住民の足のはずが…「ライドシェアの思わぬ効果」《役場も驚いた"普通の町民"のおもてなし力》人口6000人を割った小さなまちに起きた変化
筆者も「遊ぶ広報」で智頭町を訪問した1人だ。「のりりん」の1回の利用料は500円だが、観光協会の人に勧められて1カ月5000円の定期を買った。
車の運転が苦手なのに自然豊かなエリアが好きで、何度か二拠点居住のプロジェクトに参加したが、「車なしで動きたい」と言うと、「それは厳しいです」と即答されてばかりだった。
現地では本数の少ない列車やバスを乗り継いで、2〜3キロの距離なら歩いて移動する。行動範囲は限られるが、それも仕方ないと受け入れていた。
町民は「のりりん」を「不便」と言うが、それは自家用車と比較しての話であって、車を持たない旅行者にとっては「神車」だった。

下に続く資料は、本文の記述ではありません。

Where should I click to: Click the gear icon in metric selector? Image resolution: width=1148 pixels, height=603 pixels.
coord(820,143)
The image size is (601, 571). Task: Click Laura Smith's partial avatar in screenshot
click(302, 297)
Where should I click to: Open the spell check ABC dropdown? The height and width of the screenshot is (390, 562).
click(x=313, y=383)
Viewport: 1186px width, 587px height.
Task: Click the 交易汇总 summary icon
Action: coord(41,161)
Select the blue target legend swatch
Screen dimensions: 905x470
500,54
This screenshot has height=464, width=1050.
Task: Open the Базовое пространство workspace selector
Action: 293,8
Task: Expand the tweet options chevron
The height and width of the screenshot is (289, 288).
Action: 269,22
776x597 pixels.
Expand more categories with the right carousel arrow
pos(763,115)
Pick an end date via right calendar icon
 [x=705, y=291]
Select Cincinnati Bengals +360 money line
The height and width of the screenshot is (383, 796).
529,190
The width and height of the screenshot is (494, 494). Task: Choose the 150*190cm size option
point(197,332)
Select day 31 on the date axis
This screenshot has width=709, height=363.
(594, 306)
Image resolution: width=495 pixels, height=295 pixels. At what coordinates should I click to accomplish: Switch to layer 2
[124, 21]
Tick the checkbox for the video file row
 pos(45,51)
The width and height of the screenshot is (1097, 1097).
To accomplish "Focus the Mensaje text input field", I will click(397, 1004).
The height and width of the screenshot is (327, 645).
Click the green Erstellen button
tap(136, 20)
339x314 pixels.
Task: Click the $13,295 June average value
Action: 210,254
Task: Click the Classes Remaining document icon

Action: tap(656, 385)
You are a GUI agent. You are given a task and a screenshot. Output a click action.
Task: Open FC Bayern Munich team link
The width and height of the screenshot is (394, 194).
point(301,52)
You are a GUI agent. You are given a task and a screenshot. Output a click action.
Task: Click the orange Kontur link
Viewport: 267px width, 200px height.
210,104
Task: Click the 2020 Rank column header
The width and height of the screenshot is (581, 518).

智頭町の宿は数部屋しかない小規模な施設ばかりで、しかも助産院併設だったり廃校転用だったりで、智頭中心部から離れたエリアに点在している。しかし全てが「のりりん」の乗降ポイントになっており、電話一本で送迎してくれる。
筆者が智頭町に入った時は首都圏から来た4人が「遊ぶ広報」で滞在しており、連絡を取り合って1人が泊まっているお試し住宅に集合した。それぞれ町内の違う地区に宿泊していたが、全員が「のりりん」を使って簡単に集まれた。
4人のうち2人はこの1年で2回目の智頭町訪問だった。「『のりりん』があるので来やすい」と声をそろえていた。
山奥の飲食店でランチを取り「のりりん」を呼ぶと、やってきたドライバーが「ここは人が住んでないから、このポイントを利用するのは観光客だけだよ」と話した。
智頭町によると、最初から観光利用を想定し、町民が行かないほぼ無人の集落や山の中にある飲食店も乗降スポットに入れたという。乗降ポイントの数は町営バスのバス停の4倍。
車幅が狭くて町営バスが入れなかった観光スポットも、「のりりん」で気軽に行ける場所になった。
ドライバーだけど「ガイド」の役割も
のりりんが旅行者にもたらしたのは利便性だけではない。長谷さんは「『遊ぶ広報』の参加者から、「のりりん」のドライバーがルート途中にある(観光スポットの)恋山形駅に立ち寄ってくれて感激したと聞き、ガイドみたいなことをしているのだと驚きました」と話す。
筆者も2週間、ほぼ毎日「のりりん」を利用してさまざまなドライバーと話をした。最もよく聞かれたのが、「2週間もここにいて暇でしょ」「智頭はどうですか?」という、興味とも心配ともつかない問いだった。
その時々の気分で答えると、ドライバーが各自のバッググラウンドに基づいて町情報を教えてくれる。
「今月は集落ごとに花籠祭りがあって、写真映えするから行ってみたらいい。具体的な日程は役場に聞いてごらん」と教えてくれたドライバーは、おそらく元町職員だ。